Is my portfolio's risk level related directly to my own comfort level regarding risk, or are there certain benchmarks in my life where I should be lowering the amount of "risk" in my assets no matter what? I have medium to high level risk investments currently and while I'm comfortable with it, my friends have told me that at my age (52) I should be more conservative with my investments. Any thoughts?
Let us begin by saying it would be a good idea to visit a fee only investment advisor, let us tell you we might approach your situation.
Unless you have some extraordinary cash flow needs, like having to care for a ill spouse, child or parent, we believe the most important driver of risk should be years to retirement. A broadly diversified portfolio, with a gradually declining 50%-70% weighting in stocks, is good for up to 10 or so years prior to retirement.
The following is a basic approach that may work for you as you approach retirement. Remember one of the best means of reducing risk is investing in a broad range of asset classes in diversified portfolios.
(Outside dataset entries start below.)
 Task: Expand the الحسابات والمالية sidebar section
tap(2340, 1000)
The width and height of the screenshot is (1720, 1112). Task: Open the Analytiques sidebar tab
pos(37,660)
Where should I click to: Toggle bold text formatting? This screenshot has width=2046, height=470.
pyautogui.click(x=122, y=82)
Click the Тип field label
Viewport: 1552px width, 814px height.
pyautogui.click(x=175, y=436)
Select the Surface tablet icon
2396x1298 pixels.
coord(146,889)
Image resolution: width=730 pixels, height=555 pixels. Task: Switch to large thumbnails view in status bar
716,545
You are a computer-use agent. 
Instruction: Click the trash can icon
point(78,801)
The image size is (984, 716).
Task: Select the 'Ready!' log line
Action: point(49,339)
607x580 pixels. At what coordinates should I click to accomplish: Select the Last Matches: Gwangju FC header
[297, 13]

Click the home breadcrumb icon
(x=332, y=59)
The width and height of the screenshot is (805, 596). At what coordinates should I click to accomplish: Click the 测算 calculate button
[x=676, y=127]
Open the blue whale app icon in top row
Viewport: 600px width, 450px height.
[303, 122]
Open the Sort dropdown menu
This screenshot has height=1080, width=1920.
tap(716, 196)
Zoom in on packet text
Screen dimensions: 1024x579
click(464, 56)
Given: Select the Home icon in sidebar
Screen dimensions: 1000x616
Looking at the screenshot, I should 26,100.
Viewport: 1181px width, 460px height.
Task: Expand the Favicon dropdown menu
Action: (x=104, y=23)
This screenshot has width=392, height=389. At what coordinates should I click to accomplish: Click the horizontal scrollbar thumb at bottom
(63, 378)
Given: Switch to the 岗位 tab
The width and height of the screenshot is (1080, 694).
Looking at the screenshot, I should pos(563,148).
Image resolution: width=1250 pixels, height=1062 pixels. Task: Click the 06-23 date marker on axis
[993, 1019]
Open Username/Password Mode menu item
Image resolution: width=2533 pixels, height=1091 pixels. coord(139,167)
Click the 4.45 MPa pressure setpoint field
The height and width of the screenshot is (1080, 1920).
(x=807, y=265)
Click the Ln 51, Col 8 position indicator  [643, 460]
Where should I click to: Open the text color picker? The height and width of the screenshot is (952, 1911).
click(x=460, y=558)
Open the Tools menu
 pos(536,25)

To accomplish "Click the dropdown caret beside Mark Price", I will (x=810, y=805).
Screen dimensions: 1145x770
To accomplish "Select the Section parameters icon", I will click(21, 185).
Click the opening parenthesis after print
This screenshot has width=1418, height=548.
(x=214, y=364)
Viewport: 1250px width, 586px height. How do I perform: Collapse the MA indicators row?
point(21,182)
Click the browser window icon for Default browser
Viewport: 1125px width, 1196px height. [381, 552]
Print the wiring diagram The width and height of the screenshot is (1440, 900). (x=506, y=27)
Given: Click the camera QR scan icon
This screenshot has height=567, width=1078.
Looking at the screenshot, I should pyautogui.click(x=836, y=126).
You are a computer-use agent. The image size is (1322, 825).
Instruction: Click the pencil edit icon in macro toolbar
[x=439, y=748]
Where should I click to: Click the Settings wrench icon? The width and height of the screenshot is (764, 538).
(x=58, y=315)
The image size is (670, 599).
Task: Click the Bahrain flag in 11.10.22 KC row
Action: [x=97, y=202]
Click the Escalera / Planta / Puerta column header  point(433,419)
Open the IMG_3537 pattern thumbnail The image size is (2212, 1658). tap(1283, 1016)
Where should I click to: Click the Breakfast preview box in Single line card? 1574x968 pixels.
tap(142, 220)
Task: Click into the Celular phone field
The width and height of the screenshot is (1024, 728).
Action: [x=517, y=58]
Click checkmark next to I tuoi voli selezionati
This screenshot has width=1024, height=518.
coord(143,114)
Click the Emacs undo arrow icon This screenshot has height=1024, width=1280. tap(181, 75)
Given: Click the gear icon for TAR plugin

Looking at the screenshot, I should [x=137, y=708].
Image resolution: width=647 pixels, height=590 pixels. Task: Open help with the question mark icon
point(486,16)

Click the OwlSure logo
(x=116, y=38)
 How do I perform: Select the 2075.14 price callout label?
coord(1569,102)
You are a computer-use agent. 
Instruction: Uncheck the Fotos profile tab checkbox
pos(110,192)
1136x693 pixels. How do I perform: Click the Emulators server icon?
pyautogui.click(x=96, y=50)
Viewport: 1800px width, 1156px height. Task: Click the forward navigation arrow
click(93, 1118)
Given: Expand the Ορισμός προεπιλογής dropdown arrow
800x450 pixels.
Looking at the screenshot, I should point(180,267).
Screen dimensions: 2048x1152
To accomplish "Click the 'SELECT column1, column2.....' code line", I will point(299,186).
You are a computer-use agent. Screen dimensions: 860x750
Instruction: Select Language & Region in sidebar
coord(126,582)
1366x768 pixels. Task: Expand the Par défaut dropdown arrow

You should have 3-5 years of cash flow needs in CD's, money market funds and short-term bonds, which will provide protection in the event of interest rates rises, with some extra pad for extraordinary expenses. This portion of the portfolio should provide 3-5% returns over the long-term (emphasis on long-term). This cash flow on which you live could come from social security, pension benefits, taxable assets, and your 401(k) plan.
You could invest the remainder of your portfolio in a very diversifed stock/bond portfolio. The portion of the portfolio should be diversified across all areas of the stock and bond markets. A good approach is investing in Index ETFs, index mutual funds, and/or low-cost, diversified, actively managed mutual funds.
Another way to increases cash flow is to be sure that capital gains and other income is paid to you in cash, not reinvested in the mutual funds. You can either use the cash to meet you expenses or reinvest the cash in the areas of the market where you see bargains.
The short-term portion of your portfolio should provide a less risky base or foundation. If you have 3-5 years of cash flow available, you should have time to ride out market ups and downs in your stock/bond portfolio, while increasing your long-term returns.
Your portfolio's risk level is absolutely the most important consideration you have in investing! The degree of risk you take should be a function of both Risk Capacity and Risk Tolerance, two very different assessments. In assessing your Risk Capacity, you should consider quantitative, objective factors including your current and future income, your current and future spending needs in relation to your present wealth, realistic expected returns from various asset classes, and the importance of achieving your financial objectives, i.e. how much risk can you AFFORD to take? Risk Tolerance, on the other hand, represents emotional and behavioral factors which will determine how you will respond to the inevitable ups and downs of risky asset classes, i.e. how much risk do you WANT to take?
Instead of relying on age-based rules of thumb or portfolio risk levels designed for your friends, who may be in very different financial circumstances, we recommend that you carefully consider your own personal Risk Capacity and Risk Tolerance. Then design a portfolio that reflects this. If Capacity exceeds Tolerance, go with Tolerance - it's much more important to sleep comfortably and you'll probably live longer with less worry over your investments!
As always, a qualified financial planner can help you in assessing your risk capacity and risk tolerance.
Excellent question Rodney, I concur with George and David a qualified financial professional would be best at helping you answer this question tailored to your personal situation. You should be familiar with how you are compensating the professional you employ, whether it is flat fee based (the longer the person works the more they make), a management fee (you make more, they make more money and you lose money, they make less), or the person is employed by a large corporation to sell their products (broker/sales person/commission).
What are your investment goals? What is the current size of your investments? What is your capacity to add to your investments? What is your psychological capacity to deal with price fluctuations of your investments? What is the rate of return you need to achieve to reach your investment goals? What is the projected future rate of return of your investments? What’s more important to you, loss of principal or loss of purchasing power? These are some of the questions that a professional should help you answer.
No one I know knows the future. If they do know the future, they’re not publishing it on the internet.
I do believe in planning and utilizing the lessons of history. When the situation in the present changes, it is necessary to change your plan so you will survive, adapt, and overcome.
An 80 year old with $10,000 in their checking account as their only liquid asset should not have the same asset allocation as Warren Buffet. I don’t believe Warren Buffet has 70% or more invested in fixed income. Asset allocation based on age alone may be inappropriate in today’s rate environment.
You need to have the risk level that is customized to Rodney from Bloomington, IN so you will have confidence in your portfolio when others are running for the doors.
There is one axiom that has held true in my 25 years of experience “no risk, no return”.
An investor needs to understand as many risks as possible. They need to mitigate as many of the known risks as is economically prudent. They need to accept there will always be some portion of risk that is unknown. They need to accept, less risk equals less reward and too much risk equals failure. Risk needs to be balanced with capacity and tolerance.
Good luck Rodney, great question, sorry there isn’t a simple answer.
Rodney, you are getting good solid advice from the professionals answering your question and I agree with what I am reading fully. You are smart to recognize that you are likely entering a strong accumulation phase for retirement that needs to be invested appropriated for your risk tolerance and time horizon. Many have learned that the events of 2008 when the US market dropped heavily caused a number of those within 5 to 10 years of retirement to extend their working careers, often because they sold investments at the wrong time, had the wrong allocation to begin with, or decided to stop putting money into retirement savings. All of these are potentially what I call generational game changers in terms of your own retirement planning and lifestyle and how it relates to your ability to spend time with family and friends and perhaps provide something for beneficiaries.